[[ INFORMATION PROVIDED open ]]

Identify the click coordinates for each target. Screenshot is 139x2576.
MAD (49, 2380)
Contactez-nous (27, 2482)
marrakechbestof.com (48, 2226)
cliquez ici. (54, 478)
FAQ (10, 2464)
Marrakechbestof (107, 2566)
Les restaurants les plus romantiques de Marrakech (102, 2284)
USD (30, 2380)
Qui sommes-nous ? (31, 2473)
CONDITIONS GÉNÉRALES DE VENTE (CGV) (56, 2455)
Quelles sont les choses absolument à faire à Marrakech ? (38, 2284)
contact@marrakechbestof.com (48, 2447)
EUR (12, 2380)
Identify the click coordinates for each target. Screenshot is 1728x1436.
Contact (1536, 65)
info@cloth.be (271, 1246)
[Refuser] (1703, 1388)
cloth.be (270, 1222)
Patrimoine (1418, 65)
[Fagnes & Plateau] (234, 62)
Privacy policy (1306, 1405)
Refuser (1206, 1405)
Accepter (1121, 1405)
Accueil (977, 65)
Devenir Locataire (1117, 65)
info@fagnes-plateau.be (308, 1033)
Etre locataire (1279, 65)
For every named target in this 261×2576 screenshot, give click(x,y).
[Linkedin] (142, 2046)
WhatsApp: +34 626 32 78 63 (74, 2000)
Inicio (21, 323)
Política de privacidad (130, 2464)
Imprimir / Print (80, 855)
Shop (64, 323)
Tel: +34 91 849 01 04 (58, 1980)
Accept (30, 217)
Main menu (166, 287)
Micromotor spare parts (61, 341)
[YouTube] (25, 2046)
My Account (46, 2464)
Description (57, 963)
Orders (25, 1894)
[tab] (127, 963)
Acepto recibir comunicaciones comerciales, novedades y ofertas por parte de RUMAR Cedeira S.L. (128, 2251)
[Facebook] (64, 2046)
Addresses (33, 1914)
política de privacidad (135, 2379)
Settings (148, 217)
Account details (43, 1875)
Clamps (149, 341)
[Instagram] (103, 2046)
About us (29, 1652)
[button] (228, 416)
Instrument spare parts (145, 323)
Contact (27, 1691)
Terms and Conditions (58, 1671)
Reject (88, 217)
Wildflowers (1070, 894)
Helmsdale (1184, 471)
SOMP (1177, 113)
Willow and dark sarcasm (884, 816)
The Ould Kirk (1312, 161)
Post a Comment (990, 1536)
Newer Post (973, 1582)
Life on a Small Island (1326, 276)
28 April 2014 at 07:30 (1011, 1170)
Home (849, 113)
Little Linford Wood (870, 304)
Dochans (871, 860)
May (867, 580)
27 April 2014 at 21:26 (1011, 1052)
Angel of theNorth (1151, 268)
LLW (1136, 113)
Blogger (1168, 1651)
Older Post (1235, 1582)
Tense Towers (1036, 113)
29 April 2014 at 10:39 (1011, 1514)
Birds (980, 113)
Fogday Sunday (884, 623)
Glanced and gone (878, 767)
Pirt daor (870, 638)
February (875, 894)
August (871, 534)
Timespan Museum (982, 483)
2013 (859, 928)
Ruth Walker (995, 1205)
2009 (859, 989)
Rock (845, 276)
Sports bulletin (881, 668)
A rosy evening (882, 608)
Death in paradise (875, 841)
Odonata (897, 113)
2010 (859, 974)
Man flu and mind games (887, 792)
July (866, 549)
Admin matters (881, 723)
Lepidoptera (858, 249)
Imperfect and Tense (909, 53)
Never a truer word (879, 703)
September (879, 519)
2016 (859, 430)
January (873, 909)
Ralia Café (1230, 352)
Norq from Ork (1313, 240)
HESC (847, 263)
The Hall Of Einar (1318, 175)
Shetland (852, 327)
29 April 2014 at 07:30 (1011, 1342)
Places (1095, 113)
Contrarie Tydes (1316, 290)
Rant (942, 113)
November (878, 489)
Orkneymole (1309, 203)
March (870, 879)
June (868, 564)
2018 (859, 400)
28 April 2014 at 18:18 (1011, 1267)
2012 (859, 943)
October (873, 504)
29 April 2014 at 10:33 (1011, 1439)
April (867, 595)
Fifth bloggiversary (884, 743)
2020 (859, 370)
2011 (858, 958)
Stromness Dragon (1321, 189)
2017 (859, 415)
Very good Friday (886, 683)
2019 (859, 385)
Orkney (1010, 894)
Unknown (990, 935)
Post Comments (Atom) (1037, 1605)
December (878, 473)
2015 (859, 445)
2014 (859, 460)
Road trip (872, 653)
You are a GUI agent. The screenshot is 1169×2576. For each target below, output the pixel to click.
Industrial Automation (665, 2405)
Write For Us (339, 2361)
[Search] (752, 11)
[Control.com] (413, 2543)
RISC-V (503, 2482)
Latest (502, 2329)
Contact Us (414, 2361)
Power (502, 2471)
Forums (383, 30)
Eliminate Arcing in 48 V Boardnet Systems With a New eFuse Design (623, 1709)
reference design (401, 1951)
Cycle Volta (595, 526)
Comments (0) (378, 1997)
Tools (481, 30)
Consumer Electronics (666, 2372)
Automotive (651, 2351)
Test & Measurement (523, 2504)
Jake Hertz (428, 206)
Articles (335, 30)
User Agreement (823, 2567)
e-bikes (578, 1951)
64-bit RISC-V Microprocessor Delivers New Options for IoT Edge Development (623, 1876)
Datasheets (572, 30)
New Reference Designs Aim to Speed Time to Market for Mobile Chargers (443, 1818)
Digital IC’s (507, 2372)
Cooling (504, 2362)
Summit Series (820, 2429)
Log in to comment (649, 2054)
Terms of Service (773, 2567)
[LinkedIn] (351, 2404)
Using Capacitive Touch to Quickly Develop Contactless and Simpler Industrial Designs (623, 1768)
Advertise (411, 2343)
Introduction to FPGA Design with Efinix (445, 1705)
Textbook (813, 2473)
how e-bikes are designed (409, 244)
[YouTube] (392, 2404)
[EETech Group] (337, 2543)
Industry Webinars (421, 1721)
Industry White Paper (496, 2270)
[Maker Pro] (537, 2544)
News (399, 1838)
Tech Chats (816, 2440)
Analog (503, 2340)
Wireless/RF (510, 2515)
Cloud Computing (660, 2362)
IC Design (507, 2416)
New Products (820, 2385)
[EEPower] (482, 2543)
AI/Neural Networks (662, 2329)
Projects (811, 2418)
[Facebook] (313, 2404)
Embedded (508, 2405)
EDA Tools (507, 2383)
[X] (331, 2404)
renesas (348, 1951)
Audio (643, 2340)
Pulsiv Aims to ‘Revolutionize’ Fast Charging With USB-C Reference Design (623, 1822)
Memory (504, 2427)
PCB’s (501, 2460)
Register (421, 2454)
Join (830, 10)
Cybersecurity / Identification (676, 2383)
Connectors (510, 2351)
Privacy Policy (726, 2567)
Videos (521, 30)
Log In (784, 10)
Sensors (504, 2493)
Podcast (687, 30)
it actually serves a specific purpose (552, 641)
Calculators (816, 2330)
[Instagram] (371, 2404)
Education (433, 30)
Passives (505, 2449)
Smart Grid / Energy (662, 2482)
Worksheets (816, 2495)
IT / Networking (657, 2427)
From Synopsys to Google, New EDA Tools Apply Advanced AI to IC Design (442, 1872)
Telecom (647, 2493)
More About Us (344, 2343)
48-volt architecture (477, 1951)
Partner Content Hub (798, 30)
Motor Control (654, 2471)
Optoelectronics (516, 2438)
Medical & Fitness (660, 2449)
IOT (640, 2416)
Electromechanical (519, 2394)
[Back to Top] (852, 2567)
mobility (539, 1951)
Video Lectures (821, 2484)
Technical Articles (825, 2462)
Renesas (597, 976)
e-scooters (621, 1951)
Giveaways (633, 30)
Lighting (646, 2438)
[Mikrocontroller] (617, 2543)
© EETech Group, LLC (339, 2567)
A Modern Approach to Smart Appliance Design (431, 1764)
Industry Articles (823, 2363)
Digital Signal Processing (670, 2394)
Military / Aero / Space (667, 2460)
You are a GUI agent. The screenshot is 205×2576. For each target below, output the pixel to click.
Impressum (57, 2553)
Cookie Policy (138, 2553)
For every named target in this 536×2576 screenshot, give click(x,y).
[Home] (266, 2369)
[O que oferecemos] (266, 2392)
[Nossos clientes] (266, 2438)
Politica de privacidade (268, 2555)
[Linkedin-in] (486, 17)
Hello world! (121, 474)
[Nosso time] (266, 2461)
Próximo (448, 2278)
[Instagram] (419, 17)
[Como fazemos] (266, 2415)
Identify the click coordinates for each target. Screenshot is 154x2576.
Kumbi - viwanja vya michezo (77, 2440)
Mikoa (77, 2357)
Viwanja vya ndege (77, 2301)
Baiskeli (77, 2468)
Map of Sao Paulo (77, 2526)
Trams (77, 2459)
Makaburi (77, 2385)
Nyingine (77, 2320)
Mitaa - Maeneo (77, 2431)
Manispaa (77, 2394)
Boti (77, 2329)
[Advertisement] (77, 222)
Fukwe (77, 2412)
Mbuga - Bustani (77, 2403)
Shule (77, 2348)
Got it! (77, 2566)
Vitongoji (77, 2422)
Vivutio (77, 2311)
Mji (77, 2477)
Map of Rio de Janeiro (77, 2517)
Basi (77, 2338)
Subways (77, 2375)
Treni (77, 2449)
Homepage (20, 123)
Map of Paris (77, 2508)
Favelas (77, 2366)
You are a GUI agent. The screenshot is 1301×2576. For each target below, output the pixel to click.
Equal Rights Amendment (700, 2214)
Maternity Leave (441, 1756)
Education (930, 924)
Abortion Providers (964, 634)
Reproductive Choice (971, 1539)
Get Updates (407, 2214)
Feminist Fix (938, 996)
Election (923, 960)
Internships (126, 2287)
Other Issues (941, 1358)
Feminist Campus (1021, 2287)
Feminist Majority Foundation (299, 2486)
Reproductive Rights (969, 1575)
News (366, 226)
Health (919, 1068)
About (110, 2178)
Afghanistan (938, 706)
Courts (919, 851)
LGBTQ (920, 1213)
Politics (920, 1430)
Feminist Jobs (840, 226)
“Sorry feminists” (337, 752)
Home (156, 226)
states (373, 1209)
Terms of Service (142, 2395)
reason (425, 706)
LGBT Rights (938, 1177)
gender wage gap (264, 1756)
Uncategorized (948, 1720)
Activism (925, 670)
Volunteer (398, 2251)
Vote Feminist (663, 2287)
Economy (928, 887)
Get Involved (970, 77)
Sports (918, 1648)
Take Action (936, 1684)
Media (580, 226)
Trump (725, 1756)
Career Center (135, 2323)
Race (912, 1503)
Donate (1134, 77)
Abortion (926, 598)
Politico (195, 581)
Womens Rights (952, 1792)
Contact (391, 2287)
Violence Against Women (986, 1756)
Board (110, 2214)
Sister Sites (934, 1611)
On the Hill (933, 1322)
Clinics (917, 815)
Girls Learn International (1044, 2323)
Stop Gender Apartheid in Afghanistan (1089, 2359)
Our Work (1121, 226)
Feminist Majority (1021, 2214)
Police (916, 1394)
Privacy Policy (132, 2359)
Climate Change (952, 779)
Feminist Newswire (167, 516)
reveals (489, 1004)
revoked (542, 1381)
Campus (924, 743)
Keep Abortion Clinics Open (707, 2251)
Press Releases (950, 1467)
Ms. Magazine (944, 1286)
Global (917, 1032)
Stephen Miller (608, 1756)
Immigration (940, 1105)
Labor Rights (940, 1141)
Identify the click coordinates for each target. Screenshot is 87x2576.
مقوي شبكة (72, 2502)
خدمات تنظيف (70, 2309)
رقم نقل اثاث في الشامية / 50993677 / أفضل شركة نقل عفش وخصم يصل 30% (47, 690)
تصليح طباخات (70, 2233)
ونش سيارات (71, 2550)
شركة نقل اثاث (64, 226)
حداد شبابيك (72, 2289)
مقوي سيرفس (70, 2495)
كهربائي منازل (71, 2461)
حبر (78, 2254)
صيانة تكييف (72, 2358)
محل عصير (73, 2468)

[[ INFORMATION PROVIDED closed ]]

Take the records above and return, word for word, only the lines that fall from the line with "2013 (859, 928)" to the line with "Admin matters (881, 723)", both of them included.

SOLUTION FOR THIS TASK
2013 (859, 928)
Ruth Walker (995, 1205)
2009 (859, 989)
Rock (845, 276)
Sports bulletin (881, 668)
A rosy evening (882, 608)
Death in paradise (875, 841)
Odonata (897, 113)
2010 (859, 974)
Man flu and mind games (887, 792)
July (866, 549)
Admin matters (881, 723)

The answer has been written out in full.